Assimiler l’IA à une source de plagiat revient à ignorer sa nature même.
Elle ne fait que proposer des formulations possibles à partir d’instructions humaines. La pensée, la cohérence, l’orientation et la responsabilité demeurent intégralement humaines.
La question essentielle n’est donc pas l’outil utilisé, mais ce qui est dit, d’où cela vient et dans quelle continuité intellectuelle cela s’inscrit.
Une vision construite sur plus de vingt-cinq ans de travaux, nourrie par des recherches, des terrains, des responsabilités académiques et professionnelles, ne surgit pas par génération automatique.
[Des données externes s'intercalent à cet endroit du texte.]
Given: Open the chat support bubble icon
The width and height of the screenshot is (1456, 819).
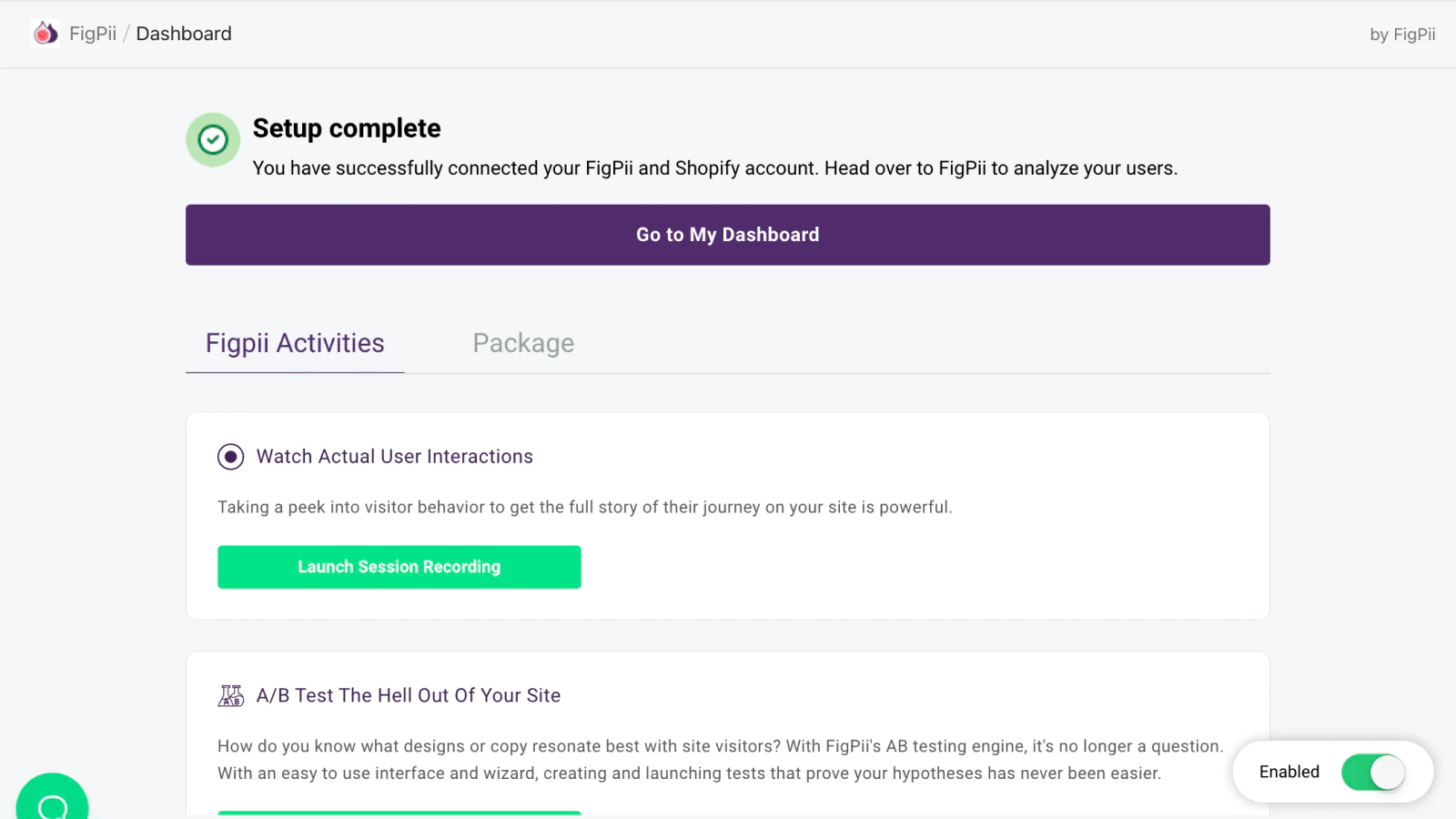Looking at the screenshot, I should coord(52,801).
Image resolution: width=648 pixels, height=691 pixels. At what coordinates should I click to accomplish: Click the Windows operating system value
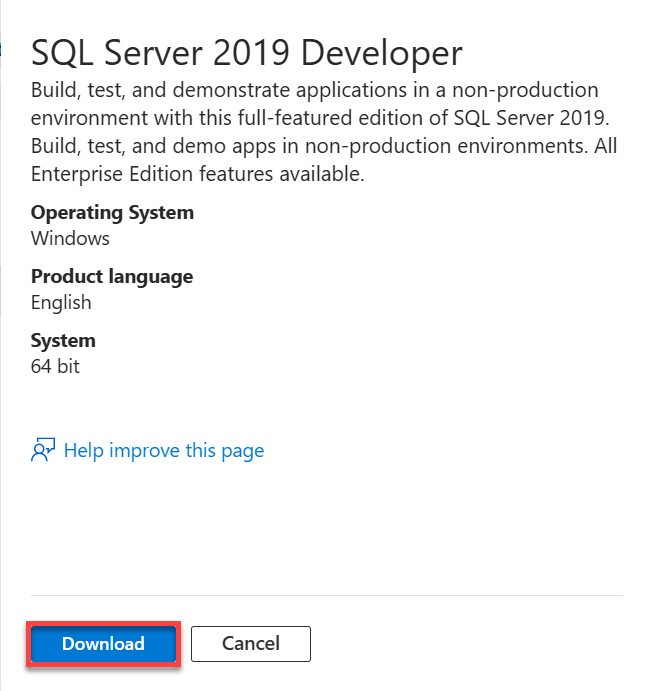70,238
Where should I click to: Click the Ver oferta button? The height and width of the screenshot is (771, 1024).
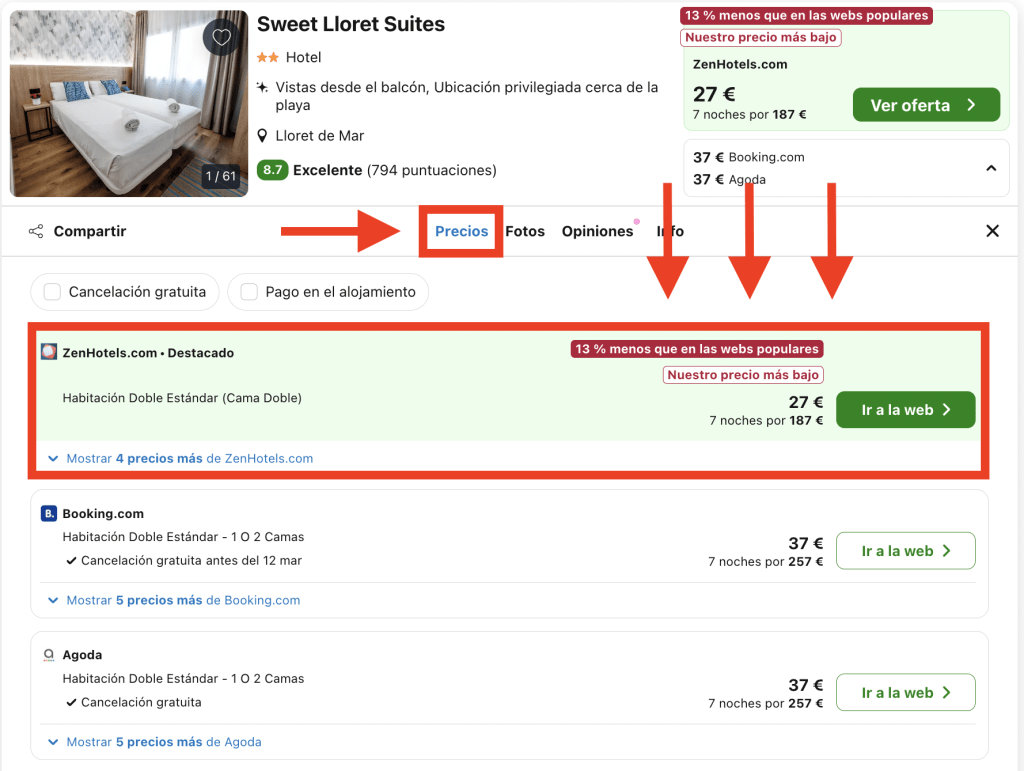(925, 105)
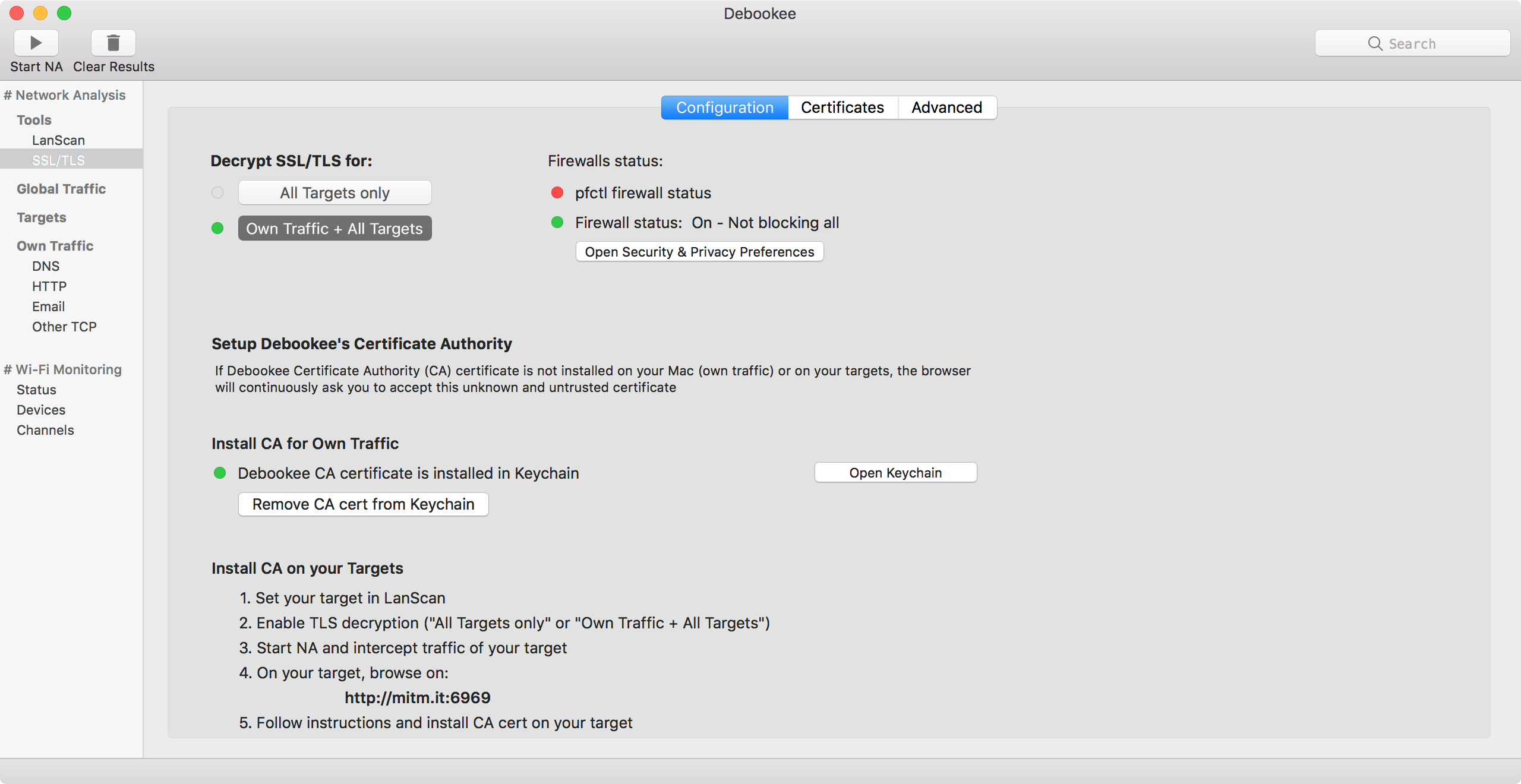Select All Targets only radio button
1521x784 pixels.
coord(218,192)
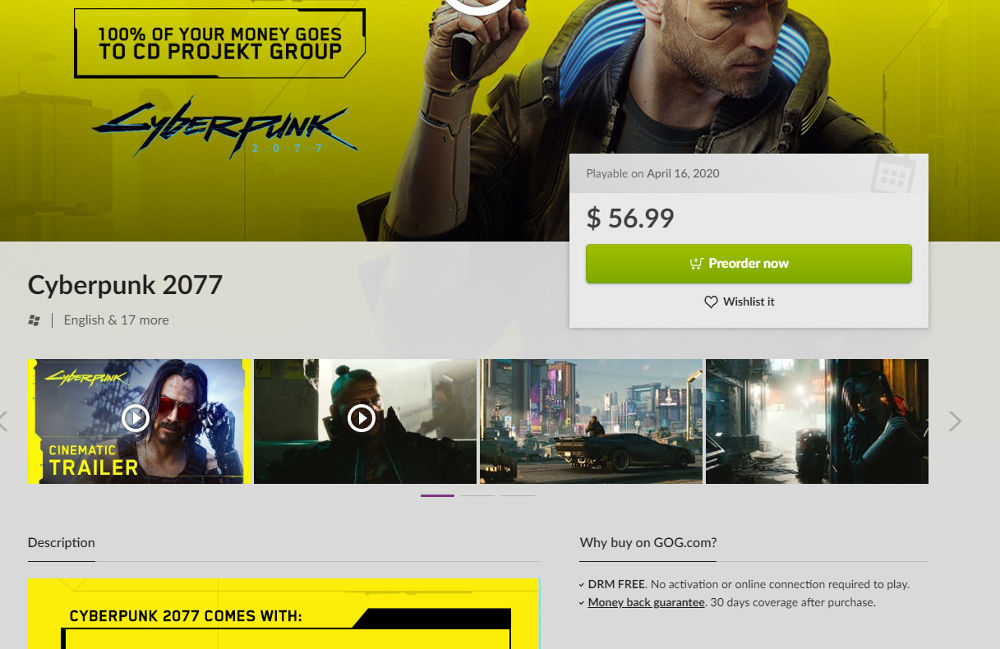Select the 'Why buy on GOG.com?' tab
The width and height of the screenshot is (1000, 649).
(x=648, y=543)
L’histoire de la recherche est pourtant claire : les outils ont toujours évolué.
L’IA générative s’inscrit dans cette continuité : elle accélère, structure et clarifie, mais ne pense pas à la place de l’humain.
Il faut le dire clairement : l’intégrité scientifique ne se mesure pas à l’absence d’outils, mais à la responsabilité du propos.
Celui qui assume publiquement l’usage raisonné de l’IA, qui peut défendre ses idées, en retracer l’origine et en assumer les conséquences, respecte pleinement l’éthique académique.
L’IA générative ne vole aucune pensée. Elle met au contraire en lumière celles qui existent déjà. Ce qu’elle révèle, parfois crûment, c’est la différence entre avoir des idées et en avoir peur.